= PASSAGE PROVIDED =
►
# CKM Benchmark Leaderboard

Current as of: **v0.1 (initial release)**

All numbers reproduced from `results/*_summary.json` using the canonical judge protocol described in [`EVALUATION.md`](EVALUATION.md).

## v0.1 — 50 topics

| Rank | System | Yield/topic | Hit% | Coverage | Tokens/topic | Wallclock/topic | Notes |
|------|---|---|---|---|---|---|---|
| 1 | **CKM-Lite** | **17.3** | **5.8** | **36/50 (72%)** | **0.51M** | 53 min | This work; incremental sliding-window state |
| 2 | Batch (one-shot) | 13.7 | 3.0 | 15/50 (30%) | 5.93M | 55 min | Naive baseline: dump all papers in one prompt |
| 3 | CKM-Full | 17.8 | 1.4 | 11/50 (22%) | 5.87M | 67 min | Instrumented variant: change-detection step |

### Statistical significance

- CKM-Lite vs Batch (hit rate): Wilcoxon paired test on per-topic hit rates, $p=0.006$.
- CKM-Lite vs Batch (yield): $p<0.0001$.
- CKM-Lite vs Batch (best-match score): $p=0.0003$.

### What the rankings tell us

- **CKM-Lite outperforms Batch** on every metric and is the system to beat. The win comes primarily from incremental sliding-window state plus structured per-hypothesis output.
- **CKM-Full has higher per-hit quality** (best-match score 4.58 vs 3.90 for Lite) but **lower coverage**. This is the F1 failure mode reported in the paper: heavier instrumentation can concentrate hypotheses around a narrower, higher-quality set at the cost of broad-spectrum coverage.
- **Batch is a real baseline**, not a strawman. It uses the same models and the same papers, only the orchestration differs. The 1.9× hit-rate gap is therefore attributable to the workflow, not to model quality.

## System notes

### CKM-Lite (this work)

- **Architecture**: 3-stage workflow (initialization, window update, hypothesis generation) over 6 sliding 2-month windows.
- **Generator**: Gemini-2.5-Flash.
- **Judge**: GPT-4o-mini → GPT-4o (canonical, two-stage).
- **Hypothesis emission**: structured Markdown with 7 fields (statement, problem, method delta, baseline, expected observable, evaluation plan, failure mode) plus source-paper citations and self-assessed novelty/feasibility/impact.
- **Reference run**: `lite_20260405_000653/`, 44.4 hours wallclock, ~\$130 total cost.

### Batch (one-shot baseline)

- **Architecture**: single prompt per topic that ingests all in-window papers (init + 6 evolution windows merged) and asks for hypotheses in one shot.
◄
= WORK INSTRUCTIONS =
1) List the seven fields the CKM benchmark leaderboard gives for CKM-Lite's structured Markdown hypothesis output.
2) Pick up the CKM benchmark leaderboard right after its final line and write the next part of the page.
The listing after this point has nothing to do with the CKM benchmark leaderboard.

= SUPPLIED DATA =
►
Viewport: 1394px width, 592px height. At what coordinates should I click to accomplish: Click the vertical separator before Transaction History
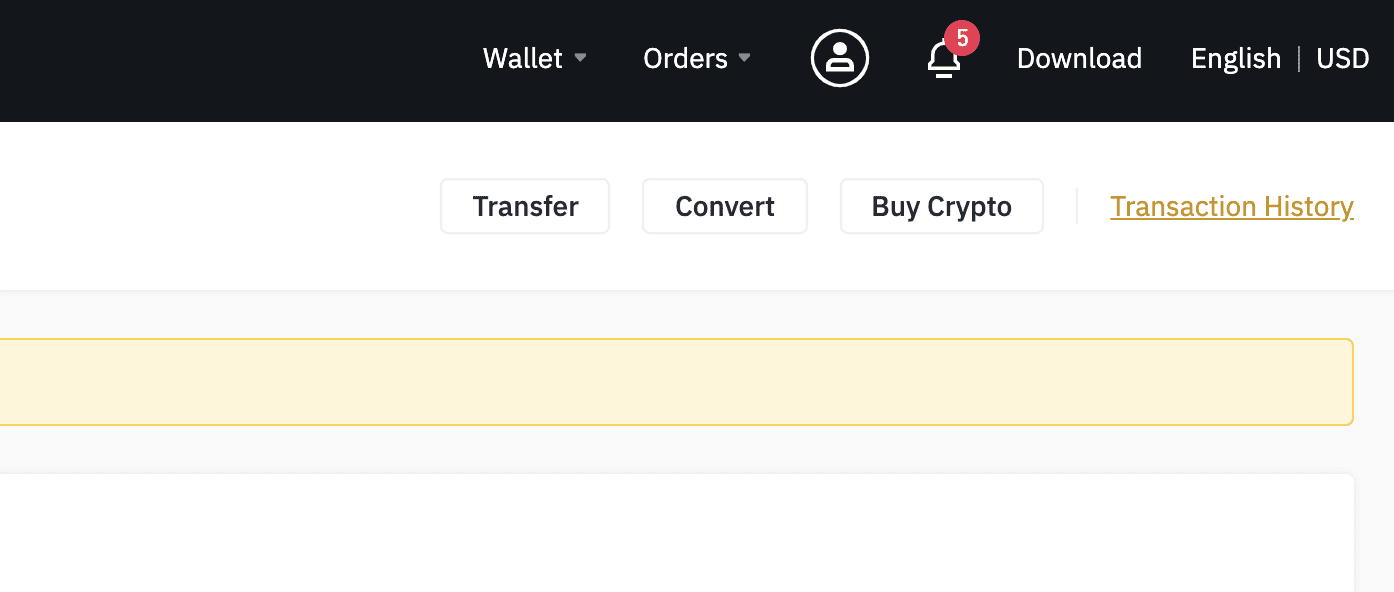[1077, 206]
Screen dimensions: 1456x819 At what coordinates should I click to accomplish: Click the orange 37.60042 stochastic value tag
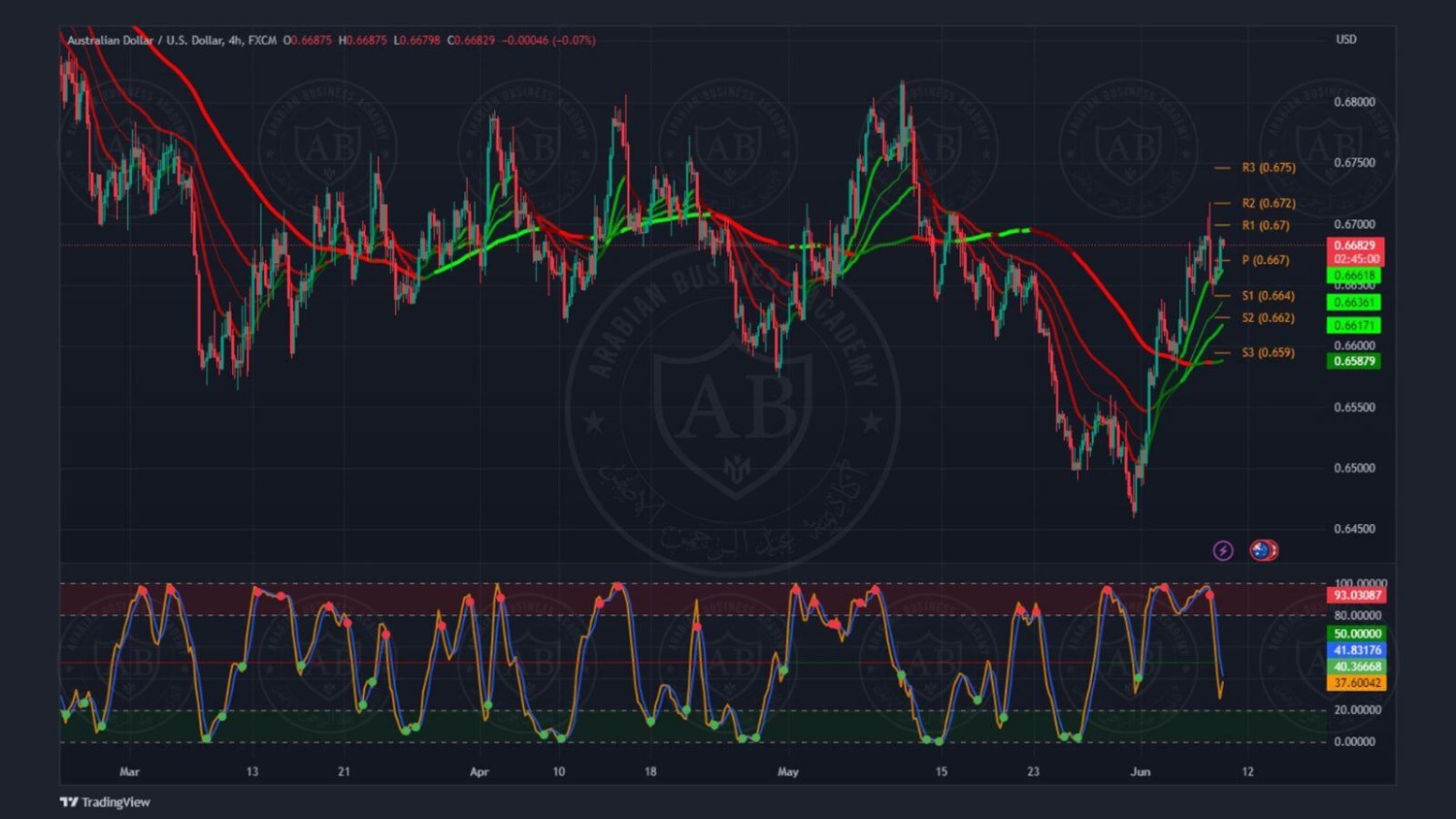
◄
= ANSWERS TO THE TASKS =
1) statement, problem, method delta, baseline, expected observable, evaluation plan, failure mode

2)
- **Generator**: Gemini-2.5-Flash (same as CKM-Lite).
- **Why included**: closest to what an LLM-using researcher would actually run today without any orchestration.

### CKM-Full (instrumented analytical probe)

- **Architecture**: CKM-Lite + an explicit change-detection step that classifies each window's update into 9 trigger types (Convergence, Bridge, Contradiction, Gap, Trend_Confirmed, etc.) and feeds the labels into the generation prompt.
- **Generator**: Gemini-2.5-Flash.
- **Why included**: not a deployment recommendation; included as the analytical lens for the F1 failure mode (instrumentation can hurt coverage).

## Submitting a new system

Open a pull request following [`SUBMISSION_FORMAT.md`](SUBMISSION_FORMAT.md). Each accepted submission updates this leaderboard with re-judged numbers.

## Versioning

- **v0.1** (current): 50 topics, frozen arXiv ID sets per phase per topic (`data/arxiv_ids/`), consolidated validation pool of 4,474 unique IDs (`data/validation_pool.json`), GPT-4o-family canonical judge, Gemini-2.5-Flash reference generator.
- **v0.2** (planned): alternative-judge mode for OpenAI-generated submissions (Claude or Gemini judge with calibration table); expanded topic count to 100.
- **v1.0** (long-term): cross-domain extension (math, biomedicine, theory) with calibrated judges; frozen content snapshot keyed by arXiv ID.

Numbers from one version are not directly comparable to numbers from another; submissions should specify the benchmark version they ran against.